Text:
-- -- --

On May 22, the Government Accountability Office ruled that two of the proposals cannot be withheld during the 45-day period provided for congressional consideration because it would violate section 1001(4) of the Impoundment Control Act. This section of the law says the act “does not supersede any provision of law which requires the obligation of budget authority or the making of outlays thereunder.” The two proposals that cannot be withheld would both rescind authority for the Federal Highway Administration and concern specific project funding from Department of Transportation appropriations from fiscal years 2001 and 2010. On June 5, the administration submitted a supplemental rescission request to Congress. Among other changes, the supplemental withdrew the two proposals GAO identified.
The proposed rescissions do not impact funding included in the fiscal year 2018 omnibus appropriations bill or the Bipartisan Budget Act of 2018.
If Congress does not pass a rescission bill within 45 days, the funds proposed to be rescinded must be made available for obligation.
NOTABLE BILL PROVISIONS
The bill as passed the House is identical to the administration’s rescission request of May 8, as updated by the supplemental request of June 5.
Notable rescissions include:
Children’s Health Insurance Program, HHS – $7 billion. This total includes two rescissions in different budget accounts, but both relate to CHIP. OMB says these funds are no longer needed and that enacting this proposal would not affect the CHIP program and would not affect outlays. CBO agreed, and said this rescission “would not affect payments to states over the 2018-2028 period” and “would not affect outlays, or the number of individuals with insurance coverage.”
Advanced Technology Vehicles Manufacturing Loan Program, Department of Energy – $4.3 billion. CBO reports that this rescission would lower outlays by $100 million over the 2018-2028 period. OMB, however, estimated this rescission would have no effect on outlays. This funding was originally provided for fiscal year 2009, and no new loans have been made under this program since 2011.

-- -- --

Tasks:
[1] Decide whether each statement agrees with the rescission summary. Answer yes or no for each and quote the deciding words. (a) The bill as passed by the House differs from the administration's May 8 request as updated on June 5. (b) CBO and OMB gave the same outlay estimate for the rescission from the Advanced Technology Vehicles Manufacturing Loan Program. (c) The June 5 supplemental withdrew the two proposals GAO identified.
[2] Pick up the rescission summary after its last sentence and go on writing it.

Provided data:

-- -- --

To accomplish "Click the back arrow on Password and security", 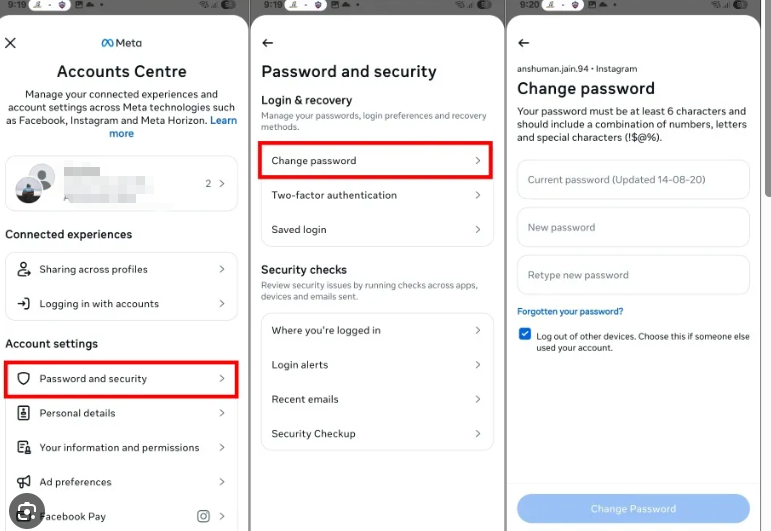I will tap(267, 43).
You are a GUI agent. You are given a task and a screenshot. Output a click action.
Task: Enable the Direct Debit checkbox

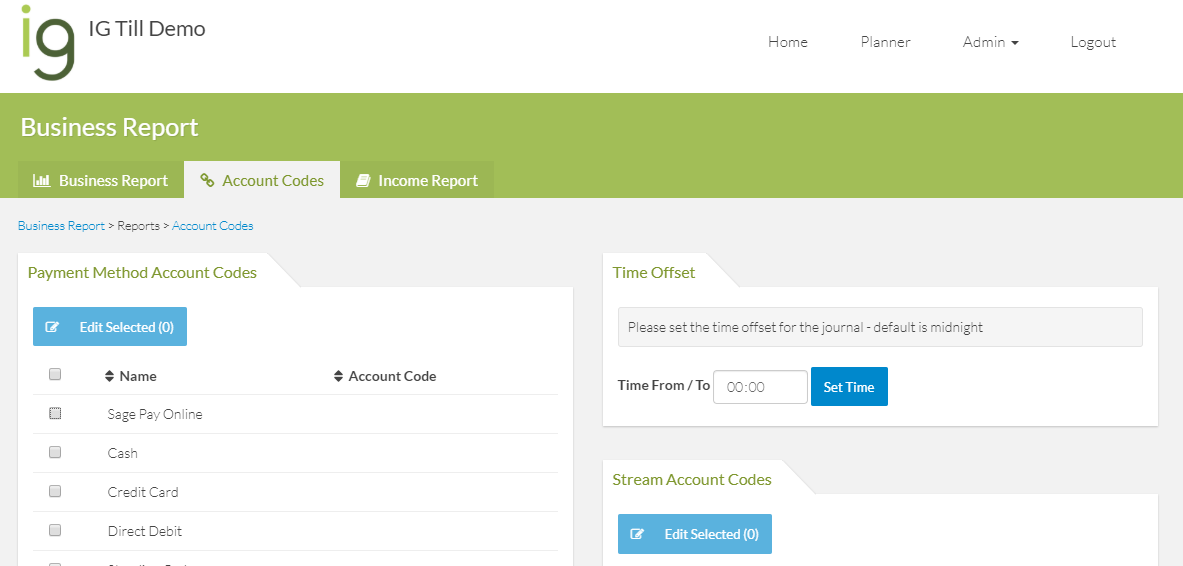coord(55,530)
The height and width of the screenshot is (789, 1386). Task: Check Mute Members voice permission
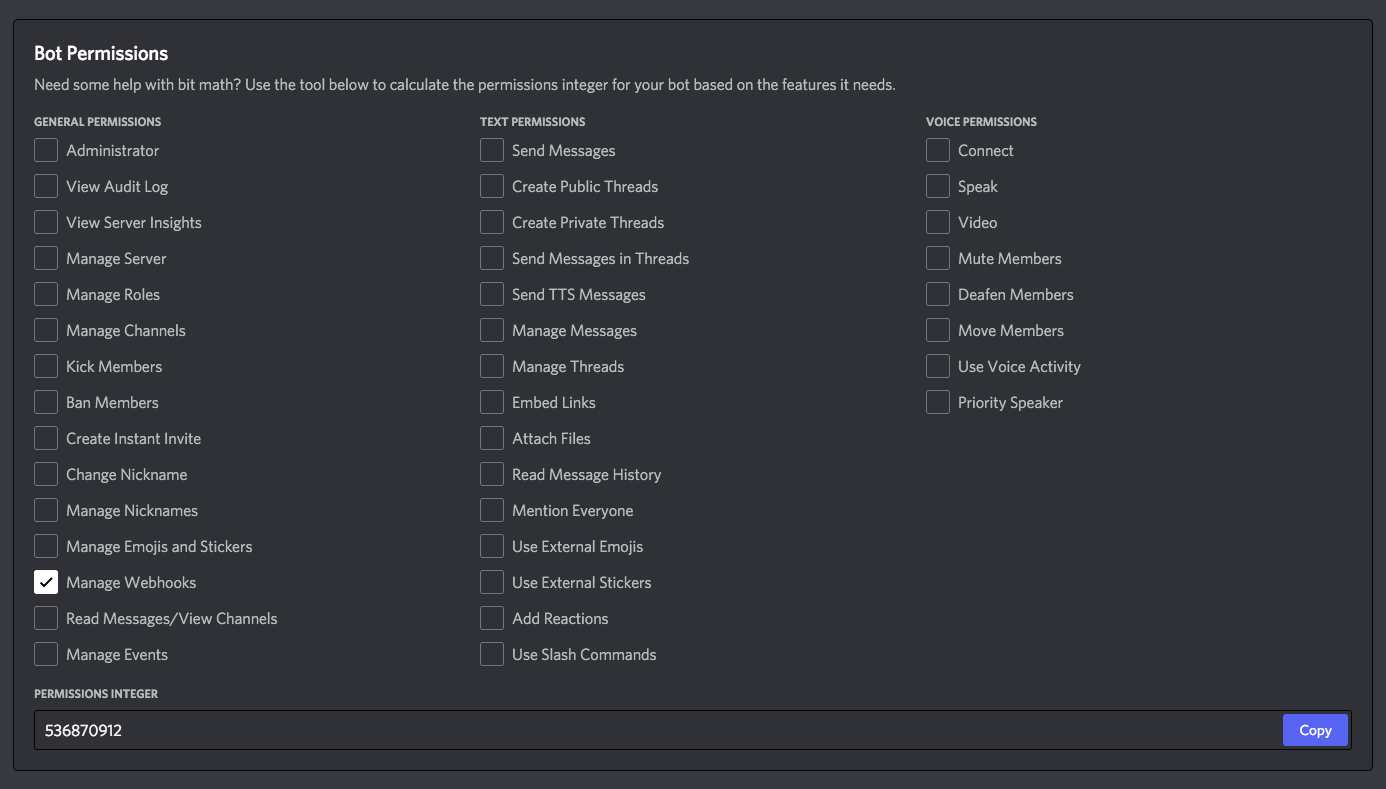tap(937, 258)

-- -- --

Written responses:
[1]
(a) No: "The bill as passed the House is identical to the administration’s rescission request of May 8, as updated by the supplemental request of June 5."
(b) No: "OMB, however, estimated this rescission would have no effect on outlays."
(c) Yes: "Among other changes, the supplemental withdrew the two proposals GAO identified."

[2]
Center for Medicare and Medicaid Innovation – $800 million. OMB states that there was $3.5 billion in this account at the beginning of the current fiscal year and that the $800 million is not needed in fiscal year 2018 or 2019. CBO reports that this rescission has no effect on outlays. The center will get a new mandatory appropriation for fiscal year 2020.
Title 17 Innovative Technology Loan Guarantee Program - $684 million. OMB states that the two rescissions requested for this Department of Energy program would cancel funding provided in the stimulus bill ($523 million) and the fiscal year 2011 appropriations act ($161 million). OMB says that “enacting the rescission would support the elimination of the program.” CBO estimates that these two rescissions would lower outlays by a combined $25 million over the 2018-2028 period.
Farm Security and Rural Investment Programs - $500 million. OMB states that this proposal would rescind: (1) $356 million from programs that were not extended in the 2014 farm bill; and (2) $144 million for unobligated balances from fiscal years 2014-2017 for the Environmental Quality Incentive Program. OMB states that this rescission “would have limited programmatic impact.” CBO reports that this rescission would lower outlays by $50 million over the 2018-2028 period.
A Statement of Administration Policy for H.R. 3 is available here; the administration supports passage of the bill.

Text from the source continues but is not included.